Box-cutting Thoughts

When LCD projectors became popular in the church, I was delighted. Now, I could put my sermon outline before my congregation and when I rambled off track, they could point to the screen and nudge me back. It seemed the perfect cure for my tendency to keep them past lunch.

    Soon,  I realized that I was doing something that I hated. Going to continuing educational events, I was often subjected to a speaker who had little to add beyond his or her powerpoint bullets, that we could read for ourselves, at home, in our pajamas, on our iPads. If what I have to say can be boiled down to four take-aways and a prayer, then why don’t we tweet the service to social media and be done with it? Wasn’t I putting my own shallowness on display for all to see when I gave a message that clung to the outline on a screen?

    Yet there was something about combining worship and the visual arts that just felt right. Indeed, there is historical precedence for giving people something to look at while they worshiped. Stain glass windows have been a key component of church architecture for the last eight hundred years.
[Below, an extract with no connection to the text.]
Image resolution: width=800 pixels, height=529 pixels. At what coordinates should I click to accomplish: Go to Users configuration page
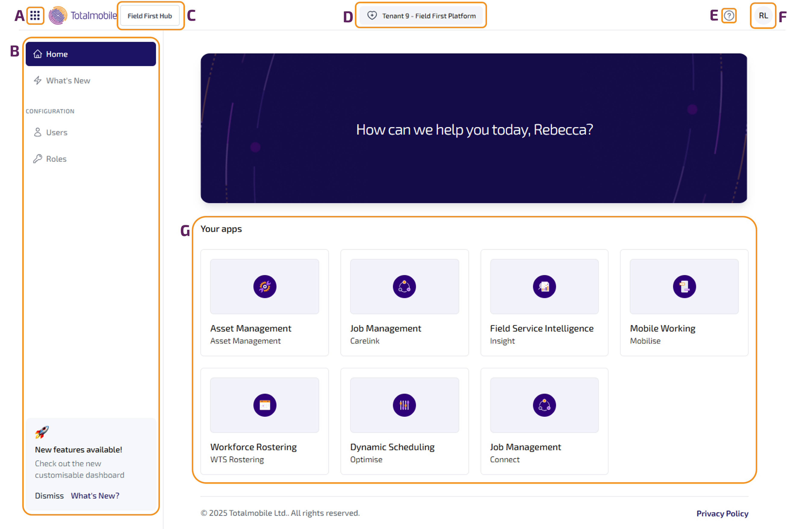[x=56, y=132]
Before stain glass, there were mosaics and murals. It is said that a picture is worth a thousand words. Actually, pictures often do things that words can’t. Jesus invited people to observe the world around them as they reflected on his message. As they sat in the fields, he said, “Consider the wildflowers. They do not labor or spin. Yet I tell you that not even Solomon in all his splendor was dressed like one of these” (Matthew 6:28-29). And, his parables were not mere illustrations hung onto his teachings. These dramatic vignettes invited the audience to visualize something. What they saw in their minds couldn’t be reduced to a mere set of bullet points. Images have a way of living apart from whatever text or caption came with them.

    So the good news is, modern technology is providing us with new ways to incorporate the visual arts. The bad news is that boring, literal minded, church leaders are using this gift for evil. Jesus expected his ministry to cause people’s minds to jump the track and head off in new directions. His gift was metanoia. The visual that goes with this greek word is a butterfly emerging from a cocoon.

    When I speak, I always go looking for great photographs. I put them up on the screen and then talk. Some people will get lucky and see the connection between what I say and what is being displayed. A few, though, will get even luckier and see something I had never intended. Blessed are the pure in heart, for they shall see God. Yea, even in spite of my powerpoint.